Supplied material:
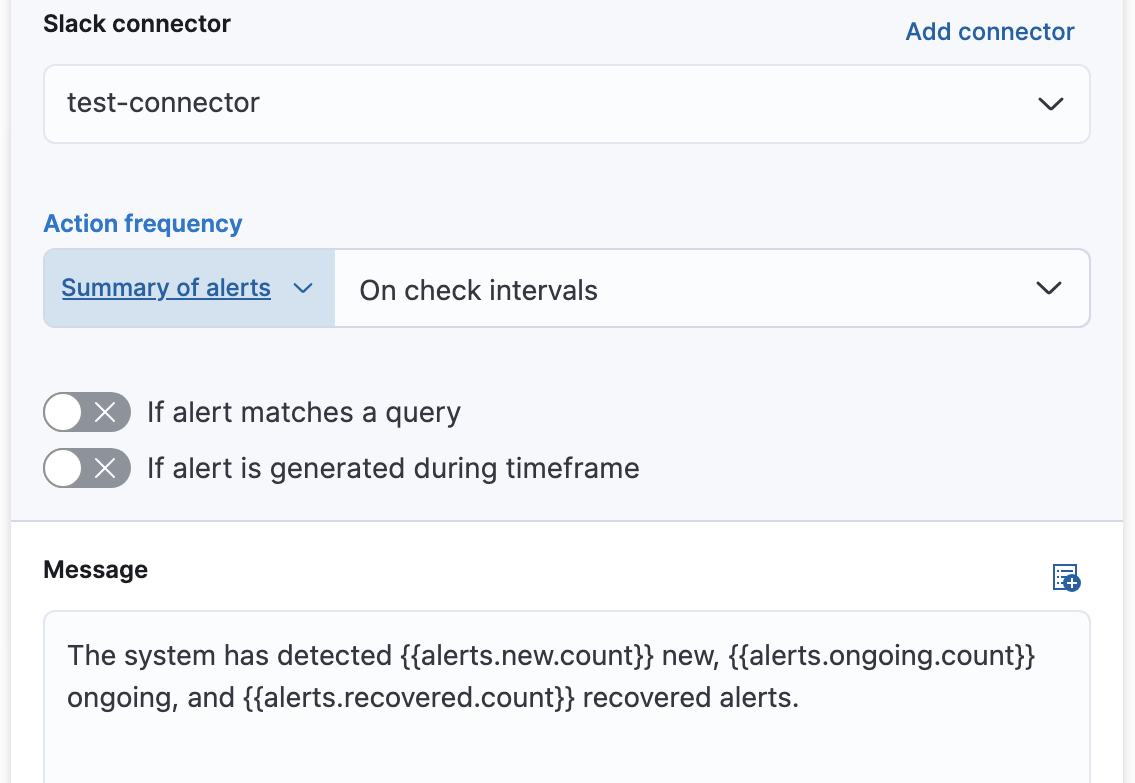Click the chevron on the On check intervals selector
The image size is (1135, 783).
point(1048,288)
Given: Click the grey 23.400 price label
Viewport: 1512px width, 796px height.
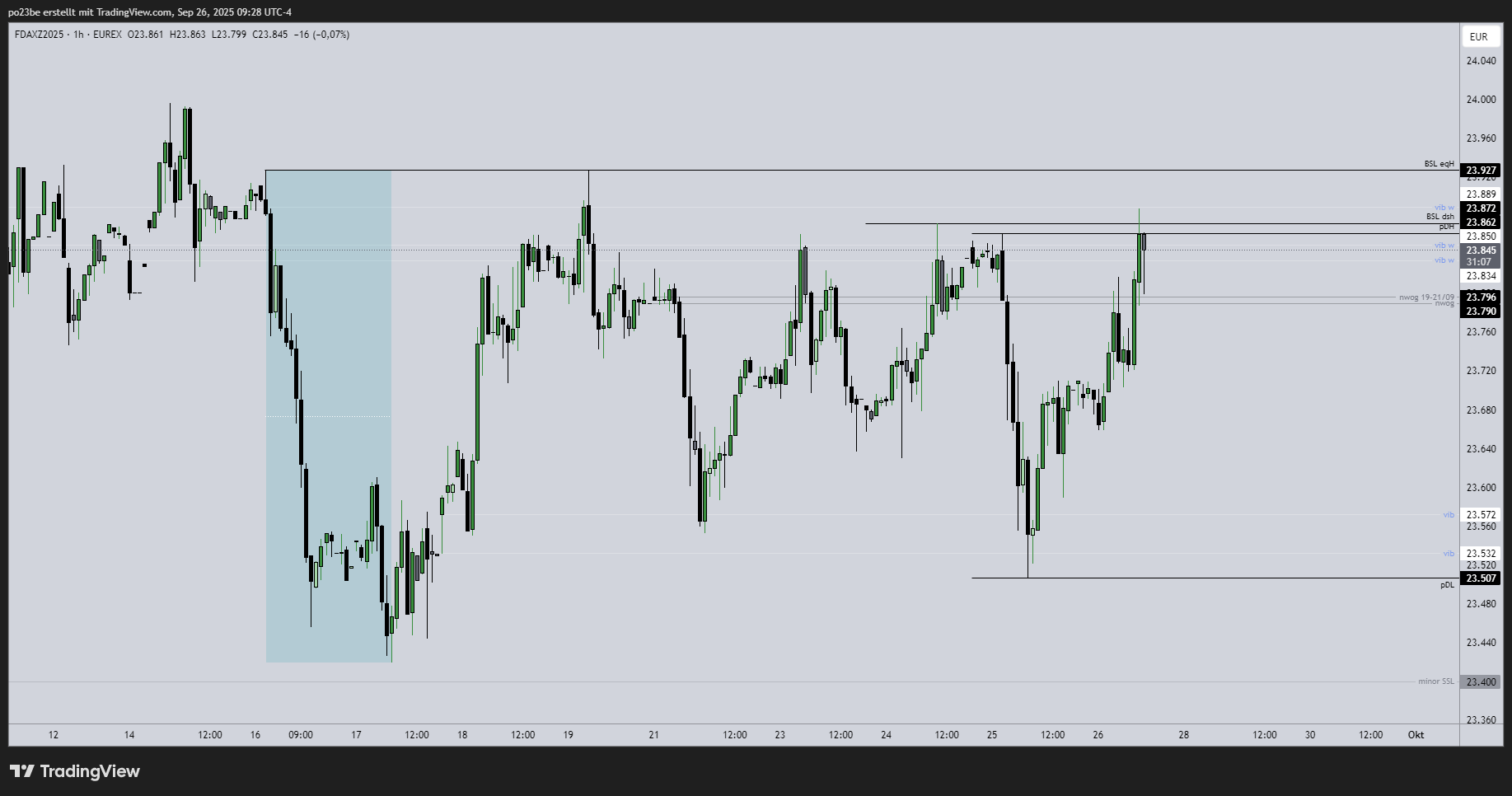Looking at the screenshot, I should (x=1481, y=682).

Exercise brief: Rewrite the lines above, renaming "price label" to "price tag" and changing nothing else. Leave out the pictures.

Full output:
Click the chevron on the On check intervals selector
The image size is (1135, 783).
point(1048,288)
Given: Click the grey 23.400 price tag
Viewport: 1512px width, 796px height.
Looking at the screenshot, I should (x=1481, y=682).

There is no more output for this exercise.